What the task requires: Copy out all of the records below, replacing "red marker" with "orange marker" each time it occurs. Leave everything else unchanged.

Listed records:
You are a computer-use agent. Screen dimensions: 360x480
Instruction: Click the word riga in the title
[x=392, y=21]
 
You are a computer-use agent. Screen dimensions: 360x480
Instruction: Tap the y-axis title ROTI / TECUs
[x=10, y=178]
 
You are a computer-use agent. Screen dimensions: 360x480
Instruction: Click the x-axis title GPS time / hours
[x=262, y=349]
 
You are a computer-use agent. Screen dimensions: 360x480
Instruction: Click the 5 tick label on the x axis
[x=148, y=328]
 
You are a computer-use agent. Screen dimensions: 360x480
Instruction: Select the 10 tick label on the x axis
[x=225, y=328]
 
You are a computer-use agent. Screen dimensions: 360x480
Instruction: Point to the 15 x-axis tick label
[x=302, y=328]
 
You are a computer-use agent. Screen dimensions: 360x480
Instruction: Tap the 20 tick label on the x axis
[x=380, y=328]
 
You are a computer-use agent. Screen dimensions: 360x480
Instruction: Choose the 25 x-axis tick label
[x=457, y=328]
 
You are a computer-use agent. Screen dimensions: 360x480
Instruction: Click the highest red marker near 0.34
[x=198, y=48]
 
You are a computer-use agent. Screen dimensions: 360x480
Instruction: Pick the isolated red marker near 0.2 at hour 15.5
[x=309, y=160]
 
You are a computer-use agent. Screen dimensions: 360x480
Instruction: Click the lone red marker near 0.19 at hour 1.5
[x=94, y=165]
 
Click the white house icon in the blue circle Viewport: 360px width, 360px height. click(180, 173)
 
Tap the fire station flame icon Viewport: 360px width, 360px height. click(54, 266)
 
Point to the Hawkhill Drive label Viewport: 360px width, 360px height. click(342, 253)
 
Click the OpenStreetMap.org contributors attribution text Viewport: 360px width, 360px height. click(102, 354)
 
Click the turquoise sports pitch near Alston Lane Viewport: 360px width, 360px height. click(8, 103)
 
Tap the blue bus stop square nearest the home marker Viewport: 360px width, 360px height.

Answer below:
You are a computer-use agent. Screen dimensions: 360x480
Instruction: Click the word riga in the title
[x=392, y=21]
 
You are a computer-use agent. Screen dimensions: 360x480
Instruction: Tap the y-axis title ROTI / TECUs
[x=10, y=178]
 
You are a computer-use agent. Screen dimensions: 360x480
Instruction: Click the x-axis title GPS time / hours
[x=262, y=349]
 
You are a computer-use agent. Screen dimensions: 360x480
Instruction: Click the 5 tick label on the x axis
[x=148, y=328]
 
You are a computer-use agent. Screen dimensions: 360x480
Instruction: Select the 10 tick label on the x axis
[x=225, y=328]
 
You are a computer-use agent. Screen dimensions: 360x480
Instruction: Point to the 15 x-axis tick label
[x=302, y=328]
 
You are a computer-use agent. Screen dimensions: 360x480
Instruction: Tap the 20 tick label on the x axis
[x=380, y=328]
 
You are a computer-use agent. Screen dimensions: 360x480
Instruction: Choose the 25 x-axis tick label
[x=457, y=328]
 
You are a computer-use agent. Screen dimensions: 360x480
Instruction: Click the highest orange marker near 0.34
[x=198, y=48]
 
You are a computer-use agent. Screen dimensions: 360x480
Instruction: Pick the isolated orange marker near 0.2 at hour 15.5
[x=309, y=160]
 
You are a computer-use agent. Screen dimensions: 360x480
Instruction: Click the lone orange marker near 0.19 at hour 1.5
[x=94, y=165]
 
Click the white house icon in the blue circle Viewport: 360px width, 360px height. click(180, 173)
 
Tap the fire station flame icon Viewport: 360px width, 360px height. click(54, 266)
 
Point to the Hawkhill Drive label Viewport: 360px width, 360px height. click(342, 253)
 
Click the OpenStreetMap.org contributors attribution text Viewport: 360px width, 360px height. click(102, 354)
 
Click the turquoise sports pitch near Alston Lane Viewport: 360px width, 360px height. click(8, 103)
 
Tap the blue bus stop square nearest the home marker Viewport: 360px width, 360px height.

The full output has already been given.